Step 2: and the UE calculates the uplink timing advance for transmitting the uplink signal according to the triggering event in the step 1. The method for calculating the uplink timing advance comprises any one of the following steps:

the method comprises the following steps: the UE calculates the downlink path loss (e.g., Pathloss) of its received signal_DL＝RSRP_received–RSRP_transmitted. Wherein RSRP_receivedFor the intensity, RSRP, of the downlink signal received by the UE_transmittedStrength of downlink signal (RSRP) transmitted for network_transmittedMay be transmitted to the UE through system information). ) The downlink signal transmission delay (e.g., TDL) is derived from the downlink path loss scaling, wherein the scaling method is indicated by protocol conventions or network indications (e.g., downlink path loss (Pathloss)_DL1dB) corresponding to downlink signal transmission delay (e.g., T)_DL10 us)). Calculating the sending timing advance (such as TA) of the uplink signal according to the transmission delay UE of the downlink signal_UL＝2×T_DL)

The method 2 comprises the following steps: the UE calculates a conversion relationship between the downlink path loss and the transmission delay of the downlink signal (e.g., the uplink timing advance TA) according to the previously obtained uplink timing advance and the downlink path loss_ULWhen (old) ═ 20us, the downlink path loss of the UE is 1 dB. The UE considers the downlink signal transmission delay (tdl (old) ═ TA)_UL(old)/2 ═ 10us) corresponding to downlink path loss (Pathloss)_DL(old) ═ 1 dB)). When the UE initiates the sending of the uplink signal according to the trigger event, according to the conversion relation between the calculated downlink path loss and the transmission delay of the downlink signal, the UE sends the uplink signal according to the current downlink path loss (Pathloss)_DL(new)) calculating to obtain downlink signal transmission delay (T)_DL(new)), calculating the new sending Timing Advance (TA) of the uplink signal according to the transmission delay time of the downlink signal by the UE_UL(new)＝2×T_DL(new))。

The method 3 comprises the following steps: the UE records the "most recently available uplink timing advance" (e.g., TA)_UL(old)), and a downlink timing (e.g., T) corresponding to the "most recently available uplink timing advance_DL(old)). The UE is calculating a "new uplink timing advance" (e.g., TA)_UL(new)), the UE calculates the downlink timing (e.g., T) corresponding to the new uplink timing advance_DL(new)) a change amount (Delta) of downlink timing corresponding to "" the latest available uplink timing advance ""_DL＝T_DL(new)-T_DL(old)), the UE's "new uplink timing advance" is based on "most recentThe available uplink timing advance and the "amount of change in downlink timing" (e.g., TA)_UL(new)＝(TA_UL(old)+2×Delta_DL))。

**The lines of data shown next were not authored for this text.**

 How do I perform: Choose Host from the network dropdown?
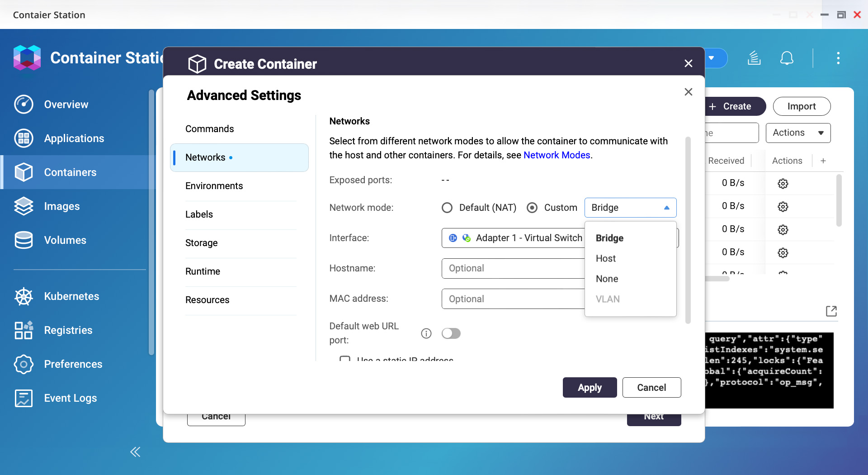pyautogui.click(x=606, y=258)
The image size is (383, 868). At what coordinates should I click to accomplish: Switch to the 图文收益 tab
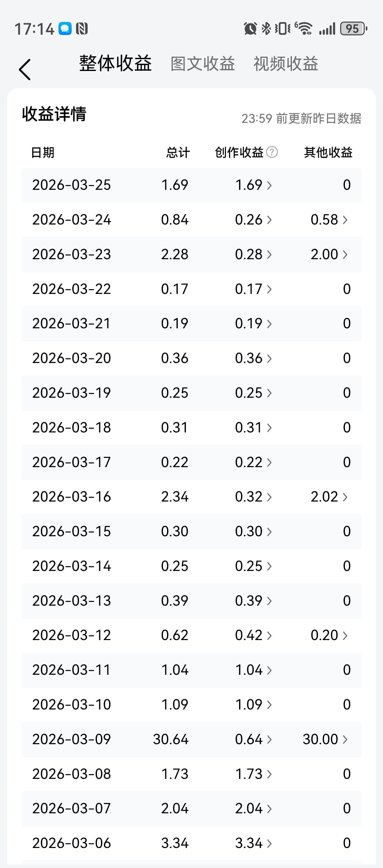[202, 64]

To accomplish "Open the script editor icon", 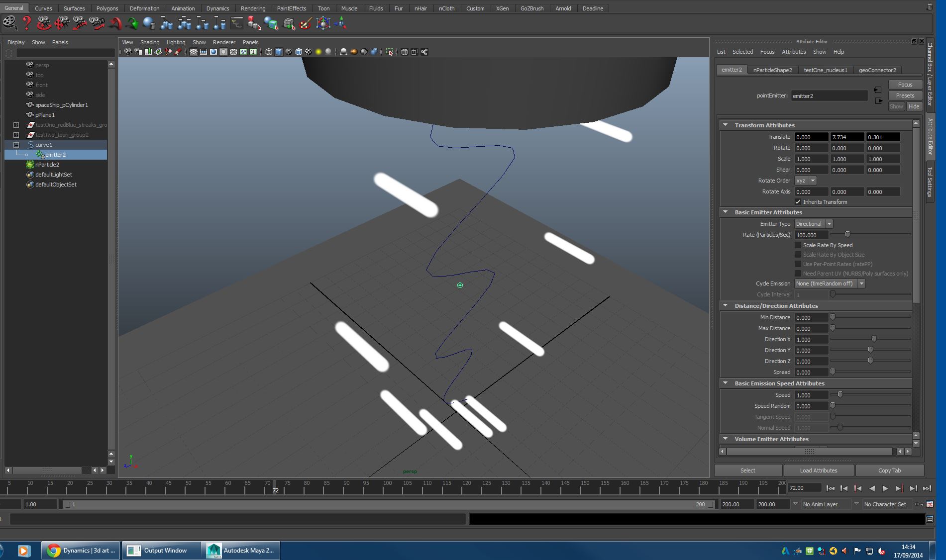I will [x=929, y=519].
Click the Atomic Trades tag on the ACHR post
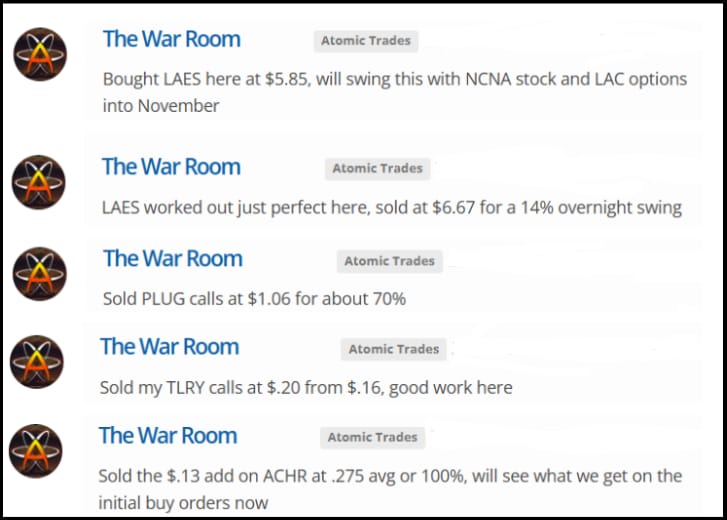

Corresponding to method 1 or 2 in step 2, the extra network side may indicate a conversion relationship between the downlink path loss and the transmission delay of the downlink signal (e.g., downlink path loss (Pathloss)_DL1dB) corresponding to the transmission delay (T) of downlink signal_DL＝10us))。

And step 3: and (3) according to the uplink timing advance calculated in the step (2), the UE sends the uplink signal after advancing the corresponding uplink timing advance when sending the uplink signal according to the downlink timing of the received signal.

This can be achieved: and a triggering event specified by the network side or agreed by the protocol indicates that the UE needs to calculate uplink timing for transmitting the uplink signal. The triggering event includes: transmitting a specific uplink signal (e.g., PUSCH, PUCCH, or SRS) in an IDLE or INACTIVE state; transmitting a specific uplink signal (such as PUSCH, or PUCCH, or SRS) under the condition that the uplink timing indicated by the network side is not obtained; the transmission of a specific uplink signal (e.g., PUSCH, PUCCH, or SRS) is performed when a timer (e.g., TAT) corresponding to the uplink timing is timed out.

And the UE calculates the timing advance of uplink transmission when triggering the transmission of the uplink signal according to the triggering event. Wherein the timing advance is a transmission path delay (T) through a downlink signal_DL) Or transmission path loss (Pathloss)_DL) And (6) calculating and obtaining.

In the technical scheme, the UE can calculate the sending timing advance of the uplink signal by a specific calculation method under the condition that the effective TA value of the network side is not obtained, and sends the uplink signal by using the sending timing advance, so that the interference caused by the condition that the TA sent by the network side is not obtained when the uplink signal is sent is reduced.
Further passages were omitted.